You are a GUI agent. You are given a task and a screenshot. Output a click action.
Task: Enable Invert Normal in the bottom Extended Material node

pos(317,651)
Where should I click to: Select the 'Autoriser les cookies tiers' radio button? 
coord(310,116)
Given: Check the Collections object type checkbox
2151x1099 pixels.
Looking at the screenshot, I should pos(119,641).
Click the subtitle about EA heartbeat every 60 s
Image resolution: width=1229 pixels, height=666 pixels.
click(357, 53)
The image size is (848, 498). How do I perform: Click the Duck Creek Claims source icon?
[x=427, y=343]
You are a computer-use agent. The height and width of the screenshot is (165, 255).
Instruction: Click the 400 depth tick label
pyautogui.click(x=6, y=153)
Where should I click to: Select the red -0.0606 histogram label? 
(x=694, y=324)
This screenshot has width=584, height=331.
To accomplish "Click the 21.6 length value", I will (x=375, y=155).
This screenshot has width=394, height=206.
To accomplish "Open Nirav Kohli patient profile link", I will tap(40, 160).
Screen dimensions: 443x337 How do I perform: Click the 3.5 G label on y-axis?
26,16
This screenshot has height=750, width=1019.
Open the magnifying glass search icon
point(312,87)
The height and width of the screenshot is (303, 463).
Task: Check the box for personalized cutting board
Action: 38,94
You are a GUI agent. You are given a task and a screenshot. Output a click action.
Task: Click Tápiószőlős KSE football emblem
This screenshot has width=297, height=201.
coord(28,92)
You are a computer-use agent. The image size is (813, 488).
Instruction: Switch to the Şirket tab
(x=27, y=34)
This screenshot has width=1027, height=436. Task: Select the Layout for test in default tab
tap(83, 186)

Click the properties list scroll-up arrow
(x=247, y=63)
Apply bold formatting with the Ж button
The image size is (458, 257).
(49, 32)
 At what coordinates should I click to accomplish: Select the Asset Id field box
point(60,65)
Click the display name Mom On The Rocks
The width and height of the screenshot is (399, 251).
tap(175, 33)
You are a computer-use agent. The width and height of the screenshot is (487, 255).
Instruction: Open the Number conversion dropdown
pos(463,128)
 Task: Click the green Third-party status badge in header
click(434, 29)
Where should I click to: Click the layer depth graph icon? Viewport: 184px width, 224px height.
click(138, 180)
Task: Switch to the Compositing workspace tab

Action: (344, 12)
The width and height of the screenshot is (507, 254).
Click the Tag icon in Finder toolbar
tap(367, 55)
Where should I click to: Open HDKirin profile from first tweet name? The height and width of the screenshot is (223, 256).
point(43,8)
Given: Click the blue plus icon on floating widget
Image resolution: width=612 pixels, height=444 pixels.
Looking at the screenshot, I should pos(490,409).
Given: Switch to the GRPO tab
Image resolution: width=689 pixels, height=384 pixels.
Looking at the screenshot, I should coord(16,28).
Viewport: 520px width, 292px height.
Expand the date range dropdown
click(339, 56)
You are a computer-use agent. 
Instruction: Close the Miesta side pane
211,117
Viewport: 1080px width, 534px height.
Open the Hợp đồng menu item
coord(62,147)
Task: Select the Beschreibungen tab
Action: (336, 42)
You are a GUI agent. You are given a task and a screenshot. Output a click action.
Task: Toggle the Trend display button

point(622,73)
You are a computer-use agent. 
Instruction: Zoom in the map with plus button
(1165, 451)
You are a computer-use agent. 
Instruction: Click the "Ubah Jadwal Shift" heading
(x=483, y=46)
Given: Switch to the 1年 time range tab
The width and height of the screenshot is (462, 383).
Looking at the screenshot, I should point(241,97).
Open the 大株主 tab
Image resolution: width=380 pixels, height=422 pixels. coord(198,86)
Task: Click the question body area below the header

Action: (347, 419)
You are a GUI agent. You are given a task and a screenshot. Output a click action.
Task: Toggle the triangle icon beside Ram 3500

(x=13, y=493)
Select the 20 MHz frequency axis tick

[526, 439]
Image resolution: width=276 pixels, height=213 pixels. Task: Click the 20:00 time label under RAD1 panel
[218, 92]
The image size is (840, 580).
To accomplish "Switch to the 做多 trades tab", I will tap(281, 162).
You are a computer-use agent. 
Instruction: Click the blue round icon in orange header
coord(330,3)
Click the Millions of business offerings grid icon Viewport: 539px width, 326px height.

+ + +

» **Directions for this task**
Restate exactly, and only, the line containing "Task: Toggle the triangle" together with all lines after it to the end of the material.

» **Task result**
Task: Toggle the triangle icon beside Ram 3500

(x=13, y=493)
Select the 20 MHz frequency axis tick

[526, 439]
Image resolution: width=276 pixels, height=213 pixels. Task: Click the 20:00 time label under RAD1 panel
[218, 92]
The image size is (840, 580).
To accomplish "Switch to the 做多 trades tab", I will tap(281, 162).
You are a computer-use agent. 
Instruction: Click the blue round icon in orange header
coord(330,3)
Click the Millions of business offerings grid icon Viewport: 539px width, 326px height.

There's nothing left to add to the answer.